Cursors
NOTE: The cursors API is currently in beta. This includes the
SetCursor
andFetchCursor
endpoints.
Liftbridge partitions do not maintain any state on consumers such as tracking where consumers are in the log. This reduces complexity on the server and makes subscriptions more efficient. However, Liftbridge provides an API for storing consumer partition cursors. A cursor is simply an offset position into a log which is uniquely identified by an ID. This allows consumers to checkpoint their position in a partition such that they can resume processing later or pick up where they left off in the event of a failure.
Use Case Note
For most cases, the cursors API should not generally be used due to its low-level nature. Instead, consumer groups provide higher-level functionality including transparent consumer offset tracking.
Cursor management is exposed through the Liftbridge gRPC
API.
The SetCursor
endpoint takes a SetCursorRequest
which specifies the
identifier, stream, partition, and offset for the cursor. On success, this will
have durably stored the partition cursor. FetchCursor
is then used to
retrieve an offset for a given cursor.
An example of this is shown below, in which a cursor is retrieved to resume the subscription and is subsequently updated each time a message is processed.
var (
ctx = context.Background()
cursorID = "mycursor"
stream = "foo"
)
// Retrieve offset to resume processing from.

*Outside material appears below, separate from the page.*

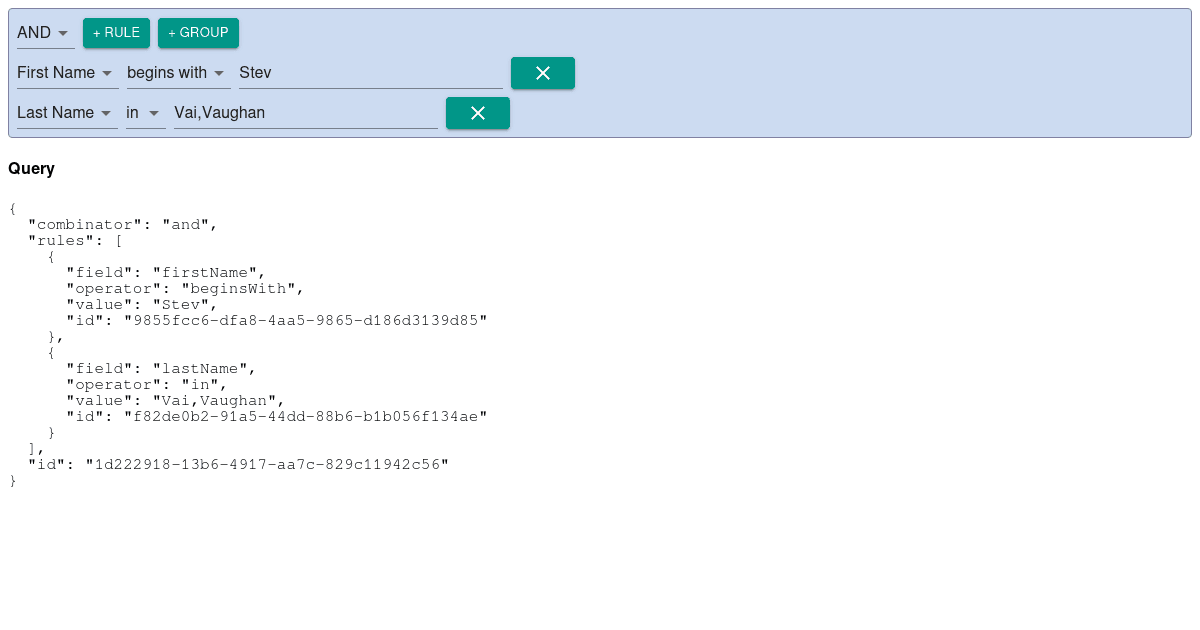The width and height of the screenshot is (1200, 630).
Task: Click the dropdown arrow next to Last Name
Action: pyautogui.click(x=109, y=113)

offset, err := client.FetchCursor(ctx, cursorID, stream, 0)
if err != nil {
panic(err)
}
if err := client.Subscribe(ctx, stream, func(msg *lift.Message, err error) {
if err != nil {
panic(err)
}
fmt.Println(msg.Timestamp(), msg.Offset(), string(msg.Key()), string(msg.Value()))
// Checkpoint current position.
if err := client.SetCursor(ctx, cursorID, stream, msg.Partition(), msg.Offset()); err != nil {
panic(err)
}
}, lift.StartAtOffset(offset+1)); err != nil {
panic(err)
}
<-ctx.Done()
This is a low-level API that is used to durably store a partition cursor. Users must determine how often to checkpoint cursors. This is a balance between optimizing for processing performance (frequent checkpointing will reduce performance) and optimizing for reprocessing of messages in the event of a consumer failover (infrequent checkpointing will result in more messages being reprocessed upon consumer recovery).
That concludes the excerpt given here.